Recherches sur les principes de la morale/Addition 1

ADDITION I.

Sur le Sentiment moral.

Si vous admettez le système que je viens d’exposer, il vous sera aisé de décider la question que j’ai proposée d’abord[1] au sujet des principes généraux de la morale, quoique nous ayions remis la décision de cette question, de peur qu’elle ne nous jetât dans des spéculations compliquées, peu convenables à des discours moraux, nous pouvons maintenant la reprendre & examiner jusqu’à quel point la raison & le sentiment entrent dans les déterminations morales.

En supposant que l’estime ou l’approbation morale est fondée principalement sur l’utilité d’une qualité ou d’une action, il est évident que la raison doit influer beaucoup sur toutes les déterminations de ce genre, puisqu’il n’y a que cette faculté qui puisse nous faire envisager le but où elles tendent, & prévoir les conséquences avantageuses qu’elles peuvent avoir, soit pour la société, soit pour les personnes à qui elles appartiennent. Dans plusieurs circonstances ce point est délicat & difficile à discuter ; il s’élève des doutes, des intérêts opposés se croisent, & l’on est obligé de recourir à des spéculations subtiles, pour savoir de quel côté l’utilité doit faire pancher la balance. Ceci est vrai, sur-tout dans les questions qui roulent sur la justice ; c’est l’effet que doit naturellement produire le genre d’utilité qui accompagne cette vertu[2]. Si tous les exemples de justice étoient, comme ceux de la bienveillance, avantageux & utiles à la société, l’état de la question seroit plus clair & ne souffriroit gueres de difficultés. Mais il arrive quelquefois que certaines actions, quoique justes, conduisent immédiatement à des conséquences dangereuses, & comme le bien public ne résulte que de l’observation de la regle générale & du concours, ou de la participation de plusieurs personnes à un même acte d’équité ; l’affaire devient ici plus embarrassante & plus compliquée. Les différentes positions de la société, les suites imprévues d’une telle conduite, la diversité des intérêts que l’on se proposera, tout cela peut varier selon les occasions, être douteux & devenir sujet à un nombre infini de recherches & de discussions. L’objet des loi municipales est de résoudre toutes les questions relatives à la justice ; les débats des jurisconsultes, les réflexions des politiques, les faits historiques & les actes publics ont le même objet pour but, & souvent il faut une grande sagacité, c’est-à-dire, beaucoup de raison & de jugement, pour saisir le point décisif au milieu des doutes compliqués que font naître des avantages moins clairement discutés ou tout-à-fait contraires.

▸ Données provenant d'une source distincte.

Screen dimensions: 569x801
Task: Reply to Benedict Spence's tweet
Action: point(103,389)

Cependant, quoique la raison, quand elle est secondée & perfectionnée, nous suffise pour reconnoître si le but où tendent les actions & les qualités des hommes est utile ou pernicieux, ce n’est pas assez pour établir la moralité du blâme ou de l’approbation. L’utilité n’est que la tendance vers une certaine fin ; si cette fin nous étoit totalement indifférente, nous sentirions la même indifférence dans les moyens. Il faut donc ici un sentiment plus développé pour nous faire préférer l’utile à une fin pernicieuse : ce sentiment ne peut être autre chose qu’un penchant naturel pour le bien de l’humanité, & un ressentiment douloureux de ses malheurs, car ce sont-là les deux buts opposés où conduisent la vertu & le vice. Ainsi la raison montre la différence des suites que peuvent avoir les actions humaines, & l’humanité nous fait pancher en faveur de celles qui sont utiles & bienfaisantes.

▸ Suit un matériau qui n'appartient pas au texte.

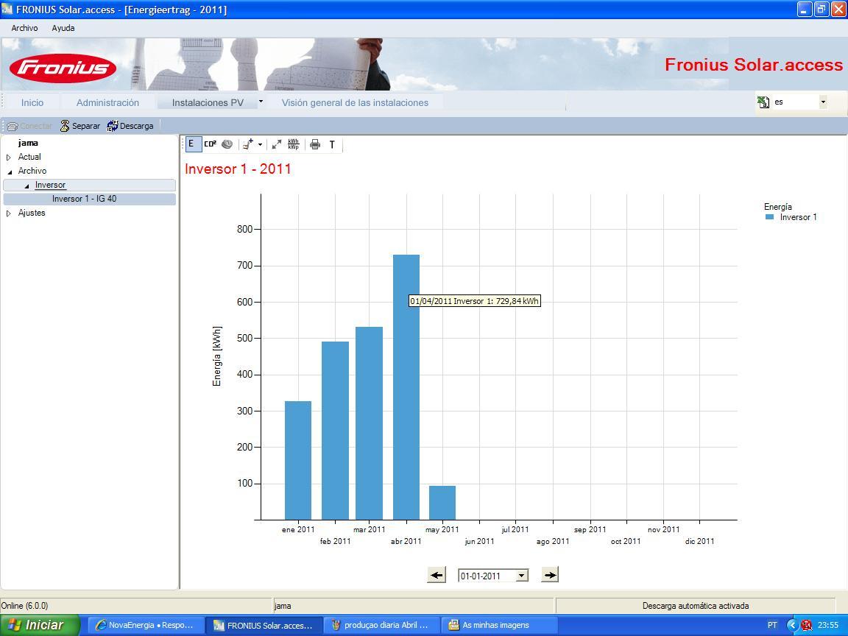The image size is (848, 636).
Task: Start Descarga download from toolbar
Action: pyautogui.click(x=130, y=126)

Cette distinction entre les facultés de l’entendement & celles du sentiment, est aisée à expliquer d’après l’hypothese que nous avons établie ; mais supposons un moment que cette hypothese soit fausse ; dans ce cas, il en faudra chercher une autre qui satisfasse à cette difficulté, & j’ose assurer que jamais on n’en trouvera, tant que l’on regardera la raison seule comme la base de la morale : pour s’en convaincre, il fera à propos de bien approfondir les cinq considérations suivantes.

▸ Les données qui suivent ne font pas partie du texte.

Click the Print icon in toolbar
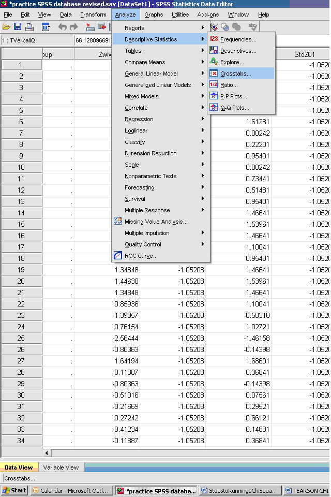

1. Il se peut qu’une fausse hypothese conserve quelque apparence de vérité, tant qu’elle se borne à des généralités, tant qu’elle se sert de termes indéfinis, & tant qu’elle donne des comparaisons au lieu de faits. C’est ce qu’on peut remarquer particuliérement dans cette espece de philosophie, qui attribue à la raison seule le droit de faire les distinctions morales, sans que le sentiment, mette rien du sien. Il est impossible de citer un exemple qui rende un tel systême intelligible, quelque étalage qu’on en puisse faire dans des discours vagues & des déclamations générales. Examinons, par exemple, le crime d’ingratitude. Il a lieu lorsque nous voyons d’un côté la meilleure intention du monde, annoncée par des offres obligeantes, confirmée par des services multipliés rendus, & de l’autre un retour de mauvaise volonté ou d’indifférence, suivie de mauvais offices, ou au moins de négligence, pesez toutes ces circonstances ; examinez, par la seule raison, en quoi consiste le démérite ou le blâme, jamais vous ne pourrez le determiner.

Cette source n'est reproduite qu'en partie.